# Student visa



## leogarabello (Dec 19, 2009)

hI, I am an Aeronautical Engineer from Argentina and I will move to Australia next summer with a student visa, my questions is ¿what kind of job can i get holding this type of visa?. Would it be possible for me to find a job of my career ?

thanks


----------



## Wanderer (Jun 16, 2007)

Hi leogarabello and welcome to the forum,

I think that most students, be they Australian or International do gravitate to service industry work, hospitality being the main one because of the work load hours peaks and casual work suiting that.
Hence it can be hard to find for in addition to many students, you've also got people other than students looking for whatever work they can get in harder economic times like now.

Australia does not have a huge aeronautical industry but do a google and you could find names like De Havilland, Aerospace and Boeing possibly having something of a presence and if you have a bit of initiative [you seem to have that anyway] and put together a CV to send out, even do some door knocking [ and sometimes in person approaches make a better impression], you never know and perhaps an organisation may have a project or projects that may not warrant a fulltime person and be prepared to take some on for duration of a project and that could lead to something else.

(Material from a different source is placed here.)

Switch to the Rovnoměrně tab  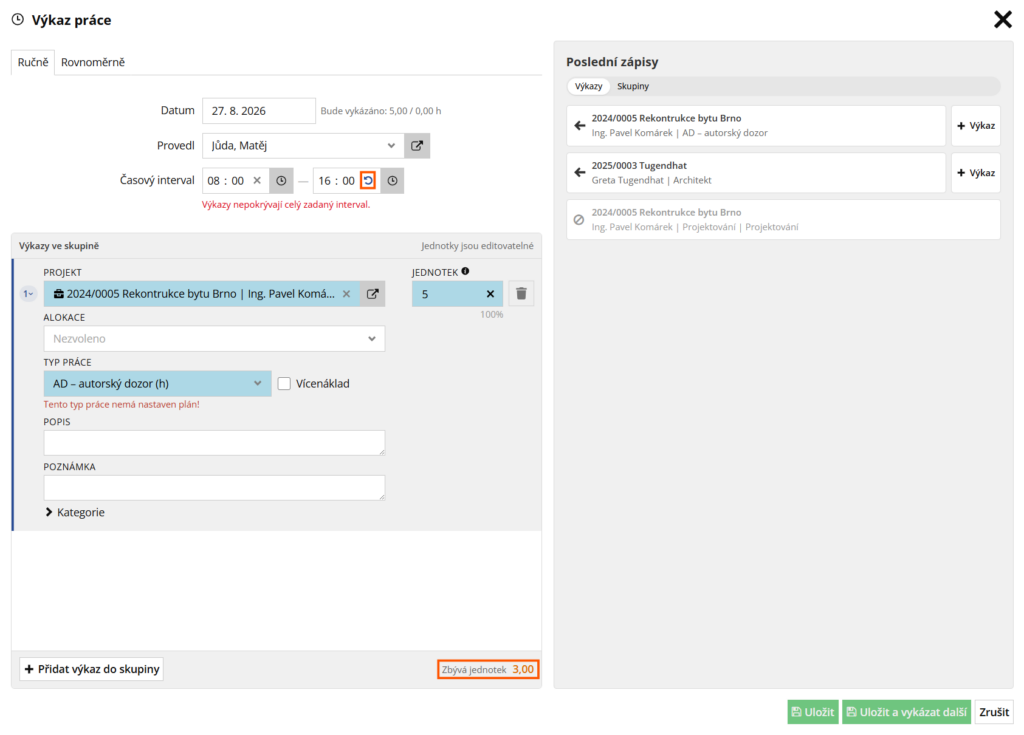coord(93,62)
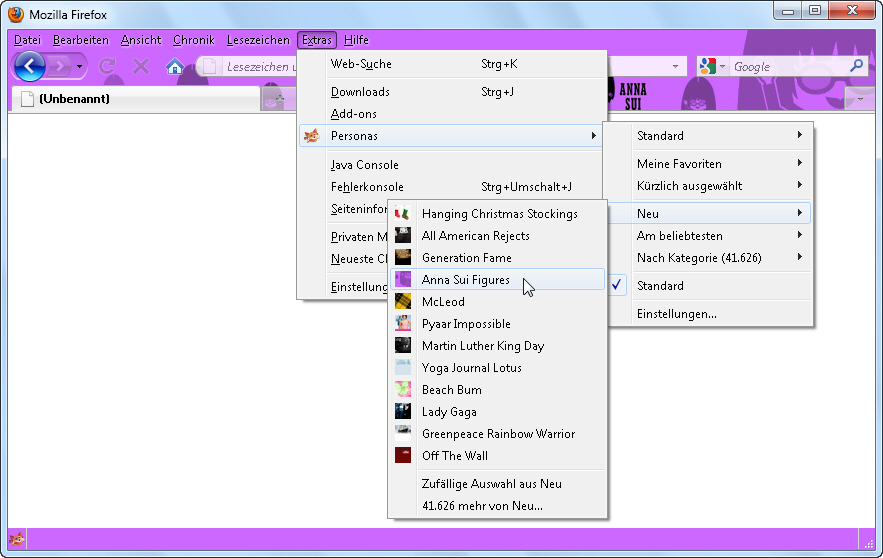Select the Off The Wall persona
The height and width of the screenshot is (558, 883).
pyautogui.click(x=455, y=456)
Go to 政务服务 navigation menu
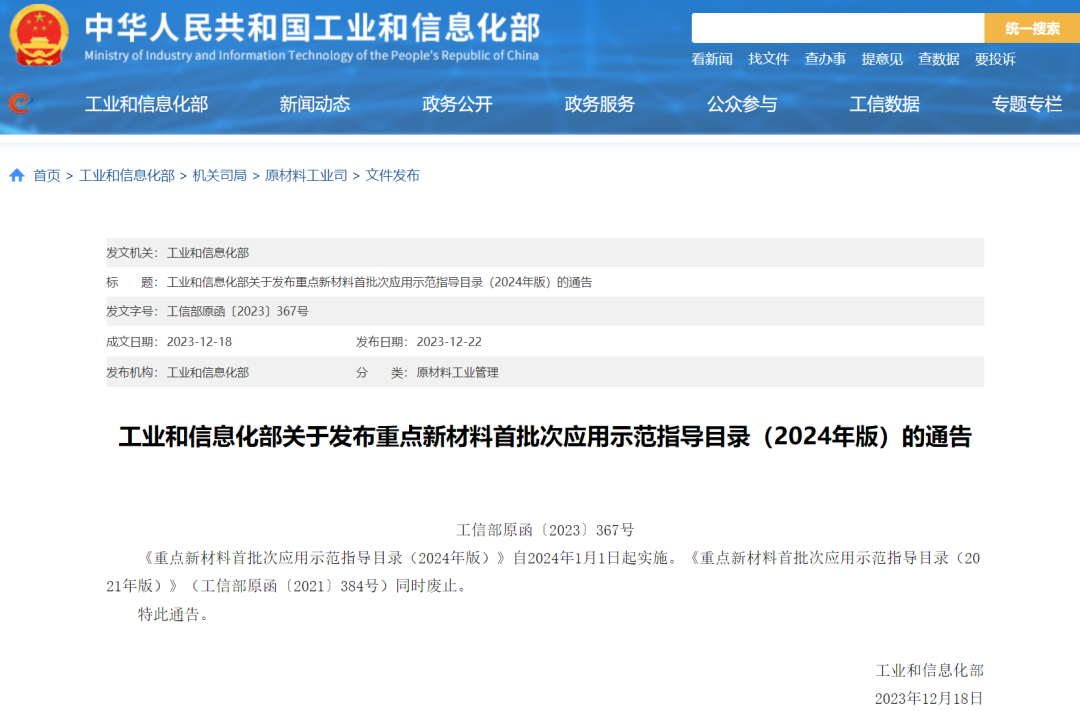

Good luck and best wishes for a safe and beneficial trip to Australia.


----------



## dexternicholson (Oct 23, 2009)

I think ^ is right. it will be difficult for you to locate jobs other than the ones that are related to services. its not that bad to work as a waiter or cashier anyways, the good thing about it is that you can ask for a specific shift. you can manage your schedule better and focus on your studies easier.


----------



## leogarabello (Dec 19, 2009)

Thank you both.
If you know any job like a draft man, barman, data entry, etc. let me know that please.
Wherever , I want to work any place, I don`t have any problems with that.

thanks a lot


----------